欧州委、欧州主権基金の代替案含む中期予算計画の修正案発表

(EU)

ブリュッセル発

2023年06月27日

欧州委員会は6月20日、EUの2021~2027年中期予算計画(多年度財政枠組み:MFF、2020年9月23日付地域・分析レポート参照)の修正案を発表した(プレスリリース外部サイトへ、新しいウィンドウで開きます)。今期MFFは新型コロナウイルス危機対策の復興基金を含めて1兆8,243億ユーロ(2018年基準)に達するが、ロシアによるウクライナ侵攻と、その後のエネルギー危機対応などで既に2027年度までの予算の9割が割り当てられており、新たな課題に対応する財政上の余地はほとんどなくなっている。こうした中で、修正案は今期MFFの後半に向けて予算の増額を図るものだ。主な修正案の内容は次のとおり。

__________

▶ **課題内容**
欧州委員会の中期予算計画修正案を伝える記事を、最後の文の後から書き継ぐこと。

▶ **提供資料**
__________

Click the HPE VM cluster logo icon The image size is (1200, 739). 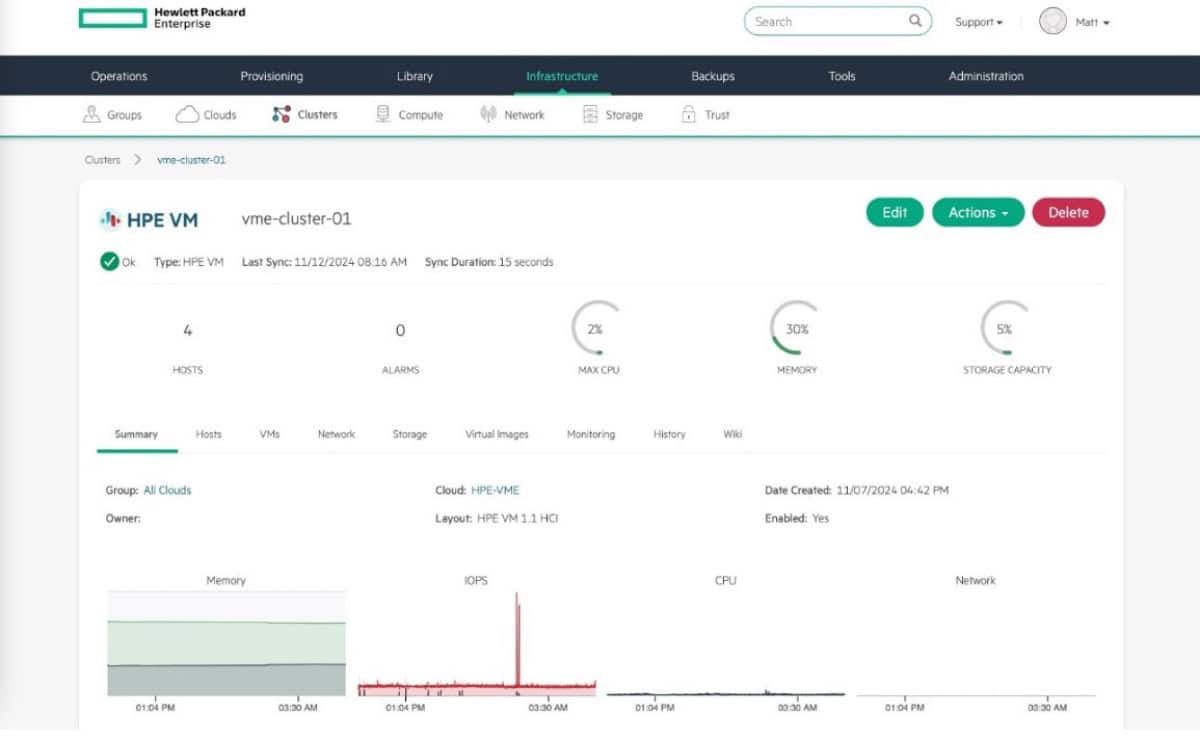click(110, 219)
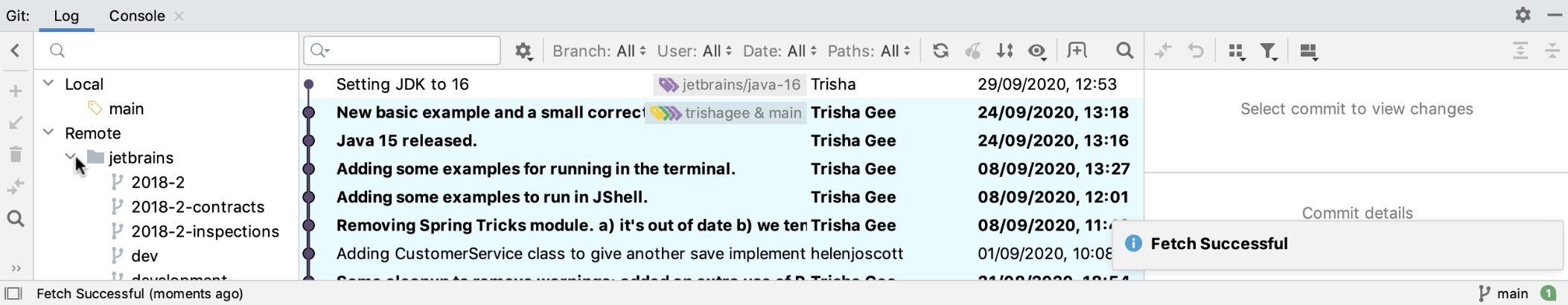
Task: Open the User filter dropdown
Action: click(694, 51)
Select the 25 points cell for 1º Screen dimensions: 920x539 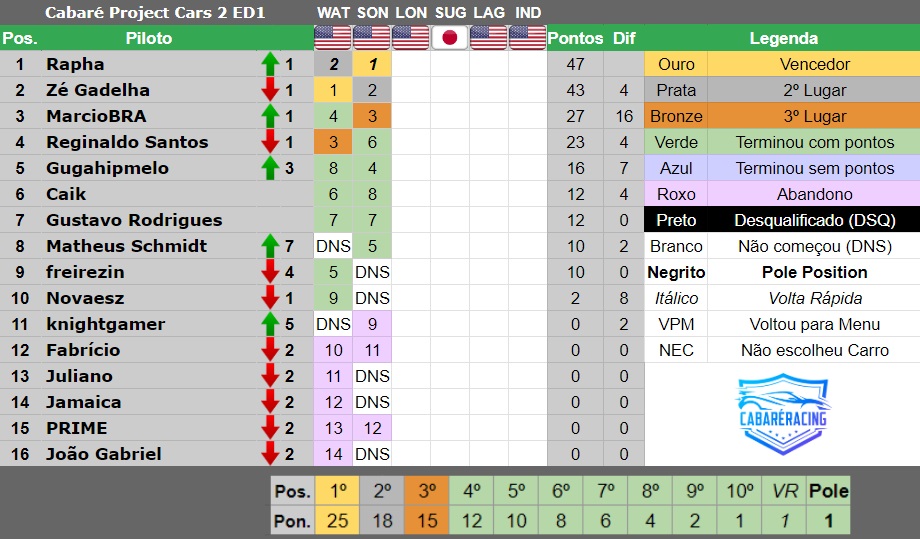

__________

▶ **作業結果**
  • 域内産業支援策「欧州戦略技術プラットフォーム(STEP)」の新設(100億ユーロ)
  • 融資、補助金、保証などによるウクライナへの継続的支援(500億ユーロ)
  • 近年、再度増加傾向にある移民対策(150億ユーロ)
  • 金利上昇に伴う、復興基金財源となるEU名義債券の発行コスト上昇への対応

新たな域内産業支援策を提案も、新規予算は非常に限定的

STEPは、EUの経済安全保障戦略(2023年6月23日記事参照)での競争力強化策の中核をなすもので、グリーン経済やデジタル化への移行促進に加えて、戦略技術分野での主権確保や域外国への依存軽減を目的とした、戦略技術の域内開発と製造に対する新たな支援策だ。投資促進策「インベストEU」、研究開発支援枠組み「ホライズン・ヨーロッパ」、気候変動対策技術支援策「イノベーション基金」、復興基金の中核予算の「復興レジリエンス・ファシリティ」のほか、域内経済格差の是正などを目的にEUの通常予算の約3割を占める結束政策など既存のEUプログラムを活用し、STEPの目的に貢献するプロジェクトにEU予算を優先的に提供することを可能にする。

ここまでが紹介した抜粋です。